In March, Microsoft provided the DOJ with a sworn statement saying it would not enter the enterprise ERP market for at least two years. But Oracle’s revelation of Microsoft’s flirtation with SAP has obscured Microsoft’s true intent. Microsoft already has one toe in the water, selling its CRM solution into the midmarket.
“Going forward, the case will involve more significant competitive detail in order to get a better feel for two companies’ intentions in various markets, mainly the midmarket as well as specific verticals,” Trotta said.
“This is where things could get interesting because everyone is targeting small businesses as their next major growth opportunity,” he added.
Explore the Verticals
For his part, Trotta said that details about each company’s industry and vertical efforts should be explored to see where exactly the PeopleSoft and Oracle are seeing from other vendors.

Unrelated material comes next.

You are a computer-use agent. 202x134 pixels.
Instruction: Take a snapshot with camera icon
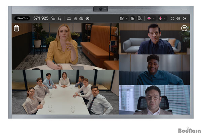[81, 18]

“What is the Herfindahl index by vertical?” he asked. “For example, would the Oracle acquisition of PeopleSoft affect business application pricing in the automotive or the pharmaceuticals verticals?”
The United States uses the Herfindahl index to determine whether mergers are equitable to society. The index is an economic measure of the size of companies in relationship to their industry — indicating the amount of competition among them. It is useful in detecting harmful monopolies, although it is dependent upon the definition of a particular market.
Too Late?
Pombriant, on the other hand, bypassed the market-competition question. Instead he argued that, from a market perspective, it is already too late for a Oracle-PeopleSoft merger — making the entire trial moot.

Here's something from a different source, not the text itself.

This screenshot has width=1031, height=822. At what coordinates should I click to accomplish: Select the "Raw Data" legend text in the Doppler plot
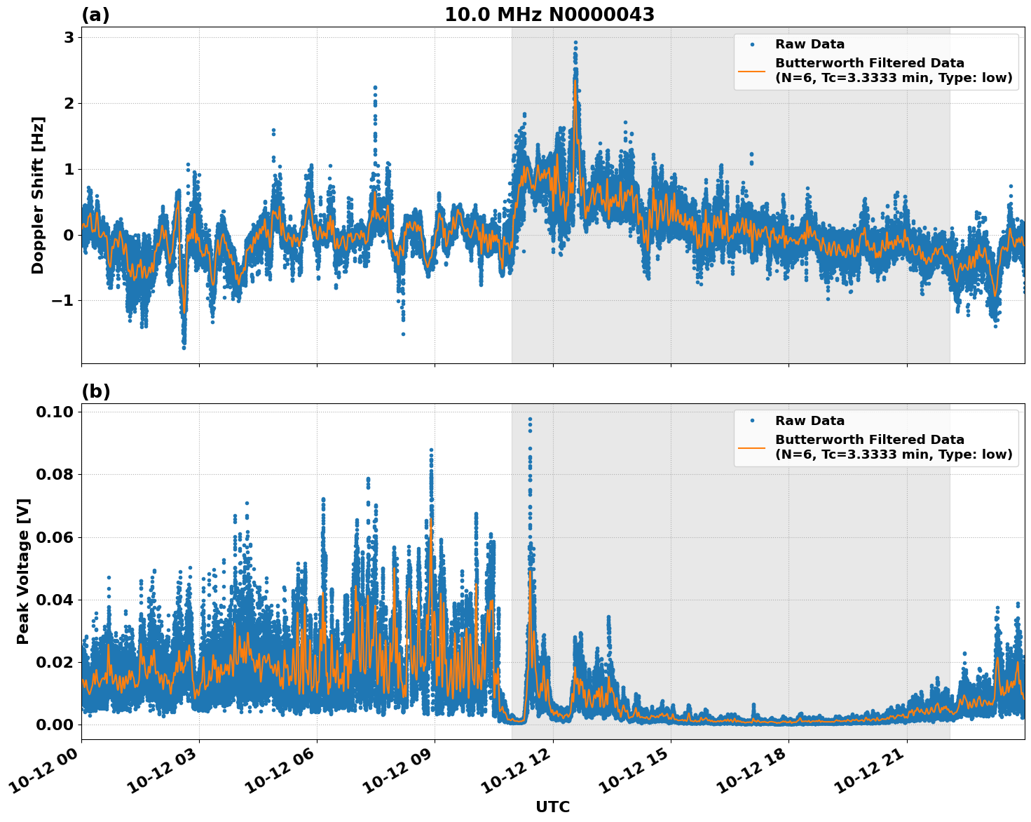(x=810, y=45)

“Maybe we are at a point where the complexities of integrating two companies into a megasoftware firm is so enormous, expensive, time-consuming and complex that such mergers are no longer viable,” he said. “Maybe that’s in part why the Microsoft and SAP merger talks didn’t continue.”
As Oracle and PeopleSoft sit in the courtroom the rest of the month, the market moves on, Pombriant explained. According to him, the paradigm might be shifting because the traditional means of building and delivering software functionality has become too expensive and too fraught with risk for many enterprises to cope with.
Pombriant went on to say that the industry is already breaking down the business processes and organizing them by following the Linux model — and adding profitability to that mix.
Moving to Linux Model?
According to Pombriant, Web services can fit into a Linux-like model, and this model is already driving down the cost of software acquisition, maintenance and training. Web services also streamlines delivery and increases customer acceptance, he said.
In addition, the enterprise software industry possibly split into two groups of symbiotic companies – publishing companies that offer application suites and development companies that handle research and product creation. Both will work together to reduce costs and improve product reliability for customers.
For example, on-demand CRM vendor salesforce.com has opened its application-programming interface known as “sforce” and has started to leverage it by recruiting a thousand independent developers to create complementary solutions to the company’s core CRM applications for free.
“Saleforce.com then provides them a distribution channel for their applications,” Pombriant said.
In any event, Judge Walker’s decision may not even matter, if the market continues to mutate the way it has, Pombriant concluded.